Problem to solve: Filter the records below for the word "help". Copy each line that holds it.

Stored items
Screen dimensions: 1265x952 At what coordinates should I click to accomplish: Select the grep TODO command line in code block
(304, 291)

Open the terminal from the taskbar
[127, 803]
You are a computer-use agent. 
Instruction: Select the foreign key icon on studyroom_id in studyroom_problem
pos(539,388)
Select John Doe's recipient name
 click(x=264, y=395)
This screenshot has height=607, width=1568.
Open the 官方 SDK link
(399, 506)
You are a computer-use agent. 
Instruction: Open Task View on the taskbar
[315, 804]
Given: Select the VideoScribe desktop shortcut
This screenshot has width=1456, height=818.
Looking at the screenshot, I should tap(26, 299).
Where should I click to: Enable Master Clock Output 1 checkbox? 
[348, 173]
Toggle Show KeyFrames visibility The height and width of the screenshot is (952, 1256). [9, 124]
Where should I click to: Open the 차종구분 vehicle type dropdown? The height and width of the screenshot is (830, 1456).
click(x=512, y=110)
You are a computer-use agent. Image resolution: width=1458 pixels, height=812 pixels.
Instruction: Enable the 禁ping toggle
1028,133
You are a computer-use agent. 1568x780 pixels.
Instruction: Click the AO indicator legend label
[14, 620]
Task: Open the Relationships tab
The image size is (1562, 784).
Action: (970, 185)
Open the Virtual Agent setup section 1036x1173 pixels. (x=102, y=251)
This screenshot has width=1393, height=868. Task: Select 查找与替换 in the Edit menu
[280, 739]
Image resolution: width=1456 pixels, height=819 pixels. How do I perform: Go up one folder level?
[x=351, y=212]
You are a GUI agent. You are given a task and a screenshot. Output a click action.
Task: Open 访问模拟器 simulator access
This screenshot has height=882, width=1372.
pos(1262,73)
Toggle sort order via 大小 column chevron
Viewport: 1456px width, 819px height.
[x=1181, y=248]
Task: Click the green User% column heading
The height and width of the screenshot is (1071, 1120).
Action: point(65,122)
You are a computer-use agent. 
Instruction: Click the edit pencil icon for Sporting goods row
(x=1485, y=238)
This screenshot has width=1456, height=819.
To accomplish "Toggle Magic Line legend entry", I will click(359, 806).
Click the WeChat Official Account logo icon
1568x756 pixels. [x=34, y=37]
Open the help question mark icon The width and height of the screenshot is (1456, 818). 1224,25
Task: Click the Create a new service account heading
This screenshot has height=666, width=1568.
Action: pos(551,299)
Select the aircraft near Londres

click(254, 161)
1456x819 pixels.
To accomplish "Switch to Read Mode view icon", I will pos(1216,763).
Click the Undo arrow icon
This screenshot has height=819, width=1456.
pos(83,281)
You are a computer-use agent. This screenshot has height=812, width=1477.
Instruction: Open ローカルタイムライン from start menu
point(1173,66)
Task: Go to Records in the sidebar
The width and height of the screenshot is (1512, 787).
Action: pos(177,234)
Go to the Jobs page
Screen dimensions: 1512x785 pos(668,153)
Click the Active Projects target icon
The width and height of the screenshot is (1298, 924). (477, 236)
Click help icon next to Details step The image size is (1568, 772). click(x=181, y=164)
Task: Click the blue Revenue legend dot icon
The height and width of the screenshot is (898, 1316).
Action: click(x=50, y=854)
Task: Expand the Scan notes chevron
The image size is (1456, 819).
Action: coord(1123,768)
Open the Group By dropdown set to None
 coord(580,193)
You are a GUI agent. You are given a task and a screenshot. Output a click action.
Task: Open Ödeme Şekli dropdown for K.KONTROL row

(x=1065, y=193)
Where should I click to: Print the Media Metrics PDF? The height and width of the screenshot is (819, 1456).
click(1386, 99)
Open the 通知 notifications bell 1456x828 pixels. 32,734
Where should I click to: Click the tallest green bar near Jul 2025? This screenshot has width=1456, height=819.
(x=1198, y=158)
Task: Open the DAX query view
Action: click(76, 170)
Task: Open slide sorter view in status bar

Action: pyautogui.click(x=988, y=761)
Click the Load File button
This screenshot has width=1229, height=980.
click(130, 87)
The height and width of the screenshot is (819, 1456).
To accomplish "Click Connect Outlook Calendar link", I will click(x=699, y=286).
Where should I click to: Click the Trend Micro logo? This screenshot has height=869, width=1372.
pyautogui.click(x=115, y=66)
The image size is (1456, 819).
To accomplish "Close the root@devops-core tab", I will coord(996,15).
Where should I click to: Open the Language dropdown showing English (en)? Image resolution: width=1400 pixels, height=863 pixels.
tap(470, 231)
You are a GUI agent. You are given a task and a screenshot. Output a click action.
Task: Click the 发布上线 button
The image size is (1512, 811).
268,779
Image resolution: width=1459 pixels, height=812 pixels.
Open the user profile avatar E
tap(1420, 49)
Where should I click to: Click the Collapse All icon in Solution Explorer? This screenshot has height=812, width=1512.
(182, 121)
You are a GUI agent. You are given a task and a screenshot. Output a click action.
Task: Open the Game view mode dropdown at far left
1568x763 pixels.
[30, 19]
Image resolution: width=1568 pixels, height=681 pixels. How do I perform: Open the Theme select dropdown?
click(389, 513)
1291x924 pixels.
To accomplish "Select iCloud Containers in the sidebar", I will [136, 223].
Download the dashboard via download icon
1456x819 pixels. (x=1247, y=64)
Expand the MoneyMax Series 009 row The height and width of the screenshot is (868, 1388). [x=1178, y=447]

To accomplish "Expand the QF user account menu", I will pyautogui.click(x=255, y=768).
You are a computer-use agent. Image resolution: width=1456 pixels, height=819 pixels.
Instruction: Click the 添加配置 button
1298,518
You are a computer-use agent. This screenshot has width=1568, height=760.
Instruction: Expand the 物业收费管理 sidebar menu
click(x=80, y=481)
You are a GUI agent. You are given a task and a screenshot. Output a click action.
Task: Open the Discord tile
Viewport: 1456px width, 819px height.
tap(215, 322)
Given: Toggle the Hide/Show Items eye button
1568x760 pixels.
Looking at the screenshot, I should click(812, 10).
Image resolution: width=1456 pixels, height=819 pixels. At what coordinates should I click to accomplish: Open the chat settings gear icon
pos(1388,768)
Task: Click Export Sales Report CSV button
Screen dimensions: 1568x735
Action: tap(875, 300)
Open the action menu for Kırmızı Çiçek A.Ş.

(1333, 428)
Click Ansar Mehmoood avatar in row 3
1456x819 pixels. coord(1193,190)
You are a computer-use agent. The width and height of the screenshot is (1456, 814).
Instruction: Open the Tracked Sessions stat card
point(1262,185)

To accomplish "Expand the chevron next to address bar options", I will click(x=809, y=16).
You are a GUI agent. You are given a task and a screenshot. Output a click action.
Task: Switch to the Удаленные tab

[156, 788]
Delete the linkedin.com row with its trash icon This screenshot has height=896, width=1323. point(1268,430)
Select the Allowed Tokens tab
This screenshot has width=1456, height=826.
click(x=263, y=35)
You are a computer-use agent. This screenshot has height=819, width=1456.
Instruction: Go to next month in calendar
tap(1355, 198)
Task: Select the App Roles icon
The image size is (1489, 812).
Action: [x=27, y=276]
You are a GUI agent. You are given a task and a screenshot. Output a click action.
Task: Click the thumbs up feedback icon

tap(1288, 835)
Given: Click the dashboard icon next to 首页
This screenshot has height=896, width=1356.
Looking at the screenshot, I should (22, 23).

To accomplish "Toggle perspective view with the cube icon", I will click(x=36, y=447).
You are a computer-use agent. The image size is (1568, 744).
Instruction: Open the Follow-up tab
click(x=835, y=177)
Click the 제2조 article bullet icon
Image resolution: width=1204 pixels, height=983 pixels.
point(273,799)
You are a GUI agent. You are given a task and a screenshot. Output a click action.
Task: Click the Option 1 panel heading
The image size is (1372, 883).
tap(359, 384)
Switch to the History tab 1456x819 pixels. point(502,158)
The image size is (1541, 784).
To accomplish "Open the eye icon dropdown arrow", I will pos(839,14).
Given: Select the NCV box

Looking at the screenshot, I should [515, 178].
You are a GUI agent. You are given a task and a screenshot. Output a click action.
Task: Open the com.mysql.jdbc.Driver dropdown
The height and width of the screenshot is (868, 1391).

Answer box:
Open the help question mark icon The width and height of the screenshot is (1456, 818). 1224,25
Click help icon next to Details step The image size is (1568, 772). click(x=181, y=164)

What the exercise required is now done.